→ Task instructions
Reproduce the data below verbatim, line for line.

[Start of Task material]

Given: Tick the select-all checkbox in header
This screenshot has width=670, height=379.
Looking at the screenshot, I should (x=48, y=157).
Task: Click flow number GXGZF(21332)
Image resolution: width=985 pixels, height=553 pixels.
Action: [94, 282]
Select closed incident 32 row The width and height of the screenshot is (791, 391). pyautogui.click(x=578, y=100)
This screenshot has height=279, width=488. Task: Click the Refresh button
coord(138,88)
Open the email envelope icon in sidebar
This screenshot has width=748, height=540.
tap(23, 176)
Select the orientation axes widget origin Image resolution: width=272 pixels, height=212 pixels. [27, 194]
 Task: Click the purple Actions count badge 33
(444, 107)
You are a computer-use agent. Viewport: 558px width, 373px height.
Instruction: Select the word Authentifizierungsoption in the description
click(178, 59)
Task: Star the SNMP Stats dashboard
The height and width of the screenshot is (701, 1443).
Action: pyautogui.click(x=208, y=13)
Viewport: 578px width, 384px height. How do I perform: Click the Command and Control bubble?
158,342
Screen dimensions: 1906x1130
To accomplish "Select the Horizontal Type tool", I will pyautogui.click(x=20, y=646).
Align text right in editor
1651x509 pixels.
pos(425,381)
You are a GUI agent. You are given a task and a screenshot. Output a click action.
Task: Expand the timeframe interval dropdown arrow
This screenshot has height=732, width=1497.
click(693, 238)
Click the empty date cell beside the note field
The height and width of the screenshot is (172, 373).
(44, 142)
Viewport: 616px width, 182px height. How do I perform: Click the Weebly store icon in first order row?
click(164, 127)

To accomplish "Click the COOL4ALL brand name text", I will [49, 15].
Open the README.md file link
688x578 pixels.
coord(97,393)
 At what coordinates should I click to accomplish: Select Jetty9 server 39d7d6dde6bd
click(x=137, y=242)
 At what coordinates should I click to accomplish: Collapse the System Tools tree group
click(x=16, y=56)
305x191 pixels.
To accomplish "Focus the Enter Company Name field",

[End of Task material]

→ Solution
Given: Tick the select-all checkbox in header
This screenshot has width=670, height=379.
Looking at the screenshot, I should (x=48, y=157).
Task: Click flow number GXGZF(21332)
Image resolution: width=985 pixels, height=553 pixels.
Action: [94, 282]
Select closed incident 32 row The width and height of the screenshot is (791, 391). pyautogui.click(x=578, y=100)
This screenshot has height=279, width=488. Task: Click the Refresh button
coord(138,88)
Open the email envelope icon in sidebar
This screenshot has width=748, height=540.
tap(23, 176)
Select the orientation axes widget origin Image resolution: width=272 pixels, height=212 pixels. [27, 194]
 Task: Click the purple Actions count badge 33
(444, 107)
You are a computer-use agent. Viewport: 558px width, 373px height.
Instruction: Select the word Authentifizierungsoption in the description
click(178, 59)
Task: Star the SNMP Stats dashboard
The height and width of the screenshot is (701, 1443).
Action: pyautogui.click(x=208, y=13)
Viewport: 578px width, 384px height. How do I perform: Click the Command and Control bubble?
158,342
Screen dimensions: 1906x1130
To accomplish "Select the Horizontal Type tool", I will pyautogui.click(x=20, y=646).
Align text right in editor
1651x509 pixels.
pos(425,381)
You are a GUI agent. You are given a task and a screenshot. Output a click action.
Task: Expand the timeframe interval dropdown arrow
This screenshot has height=732, width=1497.
click(693, 238)
Click the empty date cell beside the note field
The height and width of the screenshot is (172, 373).
(44, 142)
Viewport: 616px width, 182px height. How do I perform: Click the Weebly store icon in first order row?
click(164, 127)

To accomplish "Click the COOL4ALL brand name text", I will [49, 15].
Open the README.md file link
688x578 pixels.
coord(97,393)
 At what coordinates should I click to accomplish: Select Jetty9 server 39d7d6dde6bd
click(x=137, y=242)
 At what coordinates should I click to accomplish: Collapse the System Tools tree group
click(x=16, y=56)
305x191 pixels.
To accomplish "Focus the Enter Company Name field",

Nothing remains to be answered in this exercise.